Une carrière militaire dans les commandos
Après deux ans dans le corps expéditionnaire français (1946-48) en Extrême-Orient, il commande de 1950 à 1953 les troupes aéroportées en Indochine. Après 1953, il est instructeur à l’École de Guerre. En 1956, il est muté en Algérie, et, en juillet de la même année, il est nommé général. A 49 ans, il est le plus jeune général de l’armée française. Pendant plusieurs mois, il expérimente à la tête des “commandos nomades”, (ou commandos noirs) des actions de liaisons avec les zones les plus coupées de l’administration. Les volontaires de ces commandos signaient un engagement par lequel ils s’engageaient « sur l’honneur, à respecter la règle des nouveaux commandos nomades : tout musulman sera considéré par moi comme un ami, et non comme un suspect, sauf preuve du contraire ... ». Ce type de collaboration entre civils et militaires reposait notamment sur des chantiers, qui employèrent jusqu’à 3000 hommes.
Mais entre temps, le commandement change de main dans le département d’Alger et les opérations de « maintien de l’ordre », dévolues au général Massu et à la 10e D.P de Parachutistes font rage lors de la Bataille d’Alger (janvier 1957). Ces opérations - arrestations et exécutions sommaires, tortures... - conduisent Jacques de Bollardière à dénoncer les procédés en vigueur dans la recherche du renseignement. Le 28 mars 1957, il demande à être relevé de son commandement en Algérie.
Seul officier supérieur opposé publiquement à la torture
Le 15 avril, il est frappé de 60 jours d’arrêts de forteresse, après avoir pris position publiquement, dans la presse (“l’Express” du 27 mars 1957 ; “le Monde” du 29 mars 1957), contre la pratique banalisée de la torture. Avec La Question, écrit en prison par Henri Alleg, directeur du journal Alger Républicain, dans lequel il dénonce ses conditions de détention et le supplice de Maurice Audin - paru aux Editions de minuit, le livre est aussitôt interdit, en mars 1958 - la protestation du général de Bollardière a été l’une des rares dénonciations publiques de la torture, et la seule émanant d’un officier supérieur. [...]
Après le putsch d’Alger en avril 1961, il démissionne définitivement de l’armée d’active, en protestation contre le soulèvement d’une partie de l’armée contre le pays.

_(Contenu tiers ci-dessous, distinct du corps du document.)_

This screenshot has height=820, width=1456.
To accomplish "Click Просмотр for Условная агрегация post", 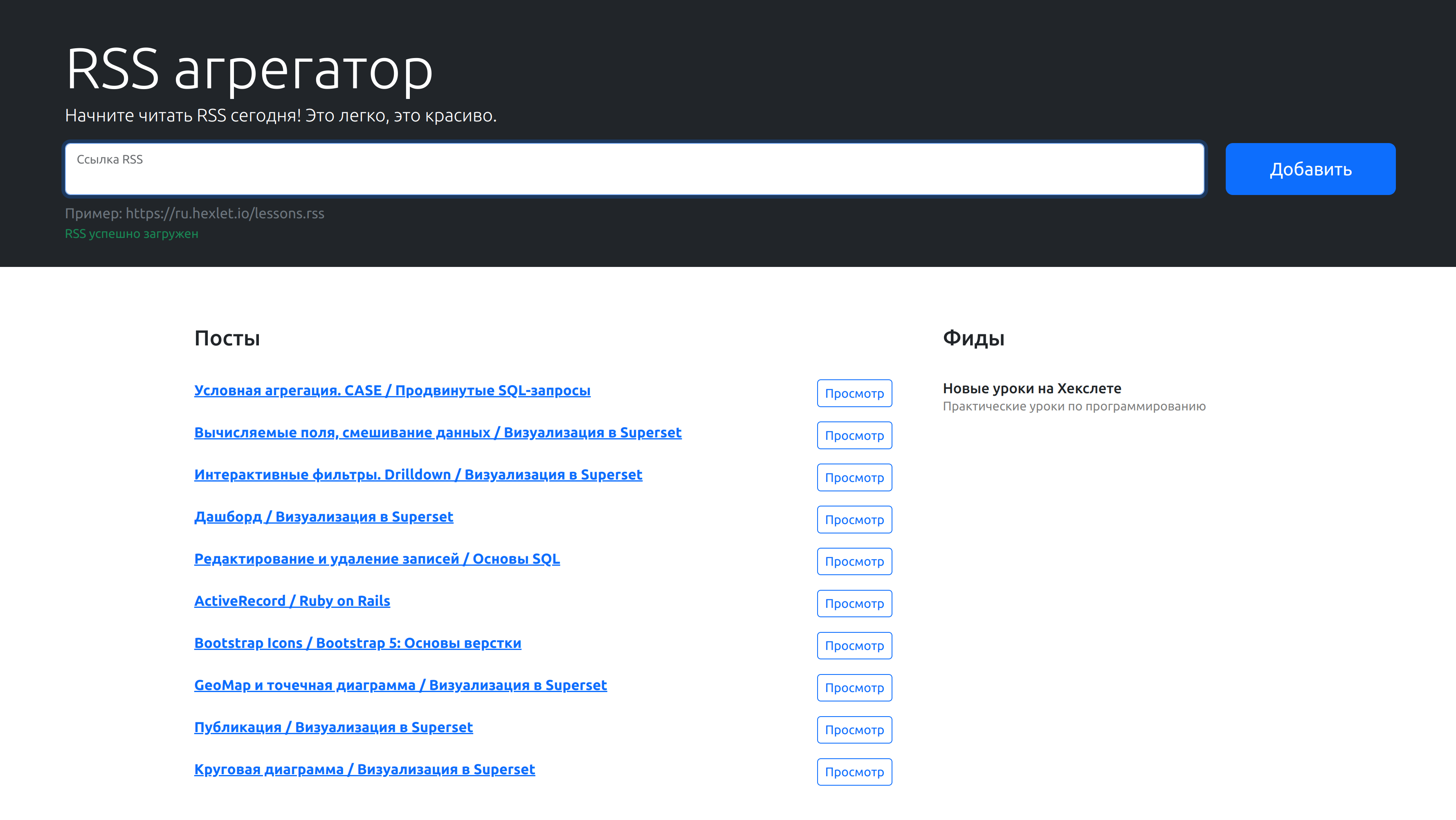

La voie de la non-violence
Il s’est par la suite distingué par ses prises de position en faveur de la non-violence, en réponse à la question qu’il se posait depuis sa rupture avec l’armée : comment résoudre les conflits par des voies qui respectent l’Homme ? La parution, en 1971, du livre de Jacques Massu, la vraie bataille d’Alger, dans lequel il justifie le recours à la torture, pousse Bollardière à publier Bataille d’Alger, bataille de l’homme (DDB, 1972), avec lequel il va donner plusieurs conférences en France, à l’appui d’une philosophie de la non-violence qui a profondément marqué tous ses engagements ultérieurs. Il est co-fondateur du Mouvement pour une alternative non-violente. Il s’est opposé aux essais nucléaires français à Mururoa en juillet 1973, a soutenu les paysans bretons anti-nucléaires et ceux du Larzac en conflit avec l’armée. Il soutient les objecteurs de conscience victime d’une répression accrue entre 1977 et 1981.
En février 1978, il est mort d’un cancer généralisé, avec la sérénité d’un homme qui, toute sa vie, s’est beaucoup battu.